Diário

Por favor, não pare de ler. Esta página é a única coisa que me resta nesta cela quente e se Deus for mesmo justo o toco de lápis será suficiente.

Meu nome é Armand Houecqueville, nascido em Le Havre, França, professor de filosofia na faculdade da Argélia. Escrevo isto em 16 ou 17 de fevereiro de 1957, da capital, Argel. Mas minhas contas podem estar erradas. Sou mantido prisioneiro no apartamento de um dos comandantes da Frente de Libertação Nacional, o muçulmano Aidel Hodain, desde novembro do ano passado. Fui capturado durante a madrugada por homens encapuzados, trazido aqui e torturado onze dias seguidos até dizer tudo o que sabia e não sabia sobre as operações francesas. Me tomaram por alguém com conhecimento das manobras governamentais. Não sou nada, apenas um patriota francês defensor da Argélia Francesa.

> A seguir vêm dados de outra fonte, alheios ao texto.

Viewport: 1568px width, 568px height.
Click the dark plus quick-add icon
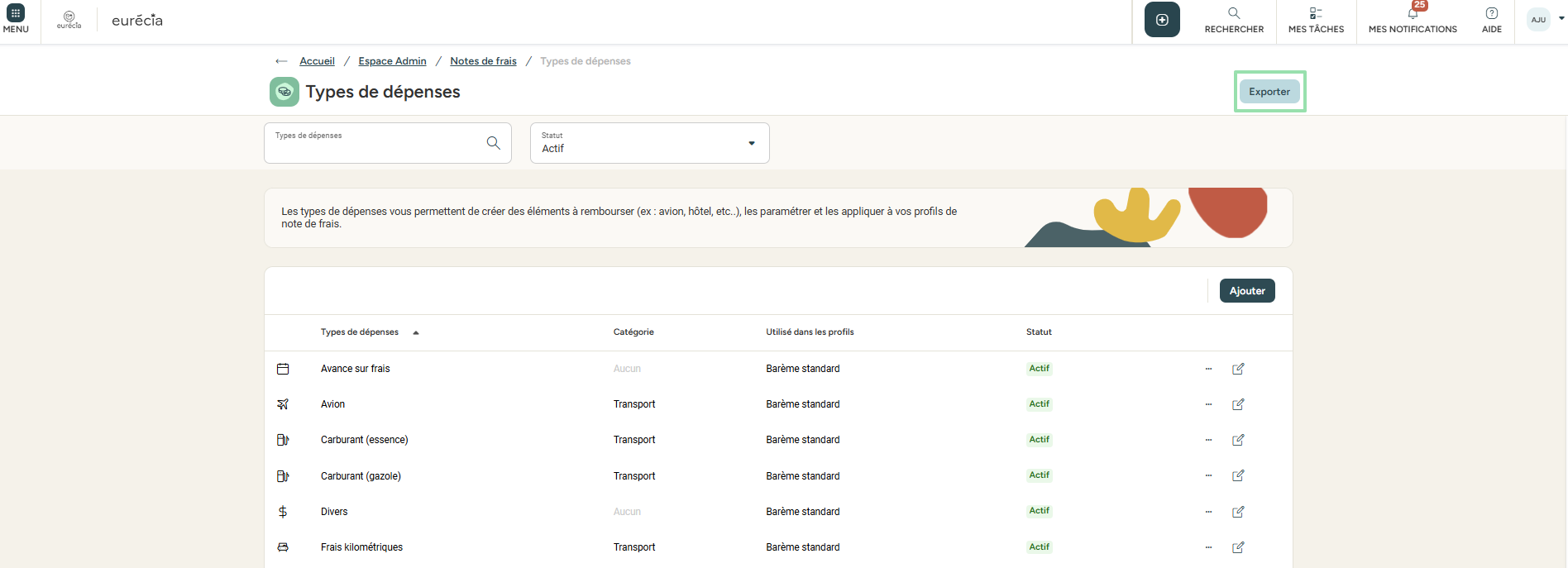pyautogui.click(x=1162, y=20)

Estou cortado do mundo externo. Meu único contato é com o próprio Hodain em visitas frequentes, quando me consulta a respeito de conhecidos simpatizantes com a causa. Denunciei muitos inocentes para continuar vivo. Não me orgulho disso. Ele justifica minha prisão e seus atos terroristas como pagamento na mesma moeda pelo que o general Jacques Massu tem feito com os muçulmanos argelinos. Repito: não passo de um cidadão, um intelectual afeito à nação e contrário à independência deste país erguido do pó. Ele afirma que só serei liberto quando prisioneiros mantidos pelo governo forem libertos. E persisto, pele e ossos.

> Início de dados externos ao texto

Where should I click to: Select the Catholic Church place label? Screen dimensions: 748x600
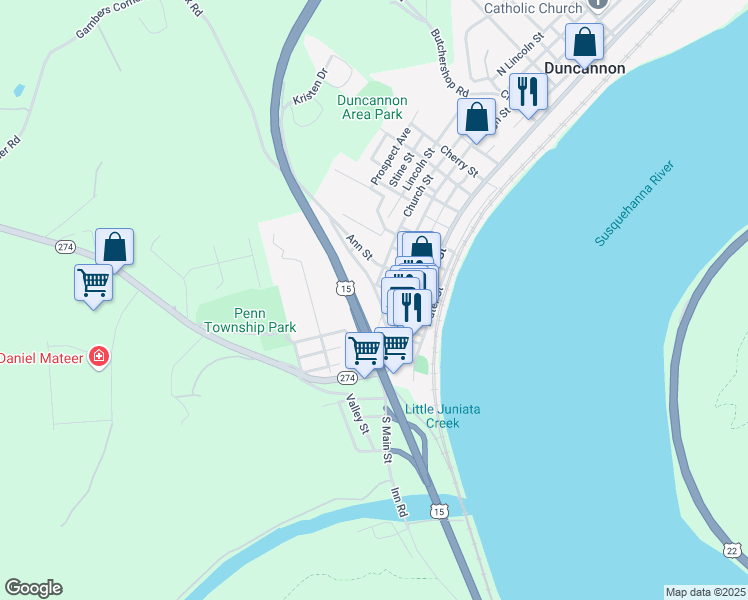533,8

Ouço explosões. Ouço gritos, conversas ininteligíveis na rua. Estou num prédio, pouco acima do nível do chão. A FLN continua firme na campanha de reivindicação por força bruta e o exército continua falhando em impedir os auto-proclamados guerreiros da liberdade. Ontem um tiroteio próximo alimentou a expectativa de resgate, mas não foi o caso. Penso em Juliette brincando no jardim, em Albertine cozinhando com o avental bege. Não deveria ter aceitado a transferência. Agradeço todos os dias a ironia da saúde frágil de minha pequena, que atrasou sua vinda tempo suficiente para evitar outra tragédia. Nem quero imaginar como seria se estivessem comigo. A capacidade humana para o mal em prol de qualquer bandeira me impressiona.

Espero que este diário sobreviva. Ao menos esta folha. E insisto, amigo leitor, minha única alternativa restante, se apiede de um compatriota humano e me auxilie num último desejo: avisar minha família. Estou bem. A saudade das duas e a esperança me mantiveram vivo. Eu imploro, entregue esta mensagem. Nosso endereço em Paris é 782 Rue Gabriel Peri, St Denis. Minha esposa é Albertine Houecqueville, seus pais são Jean e Monali Bel. Minha filha querida, Juliette, tem quatro anos, olhos azuis e cabelos louros como o da mãe. Diga que eu as amo. Tudo o que mais queria era abraçá-las uma última vez.

Por favor, por favor, por favor. Me ajude. Não me abandone.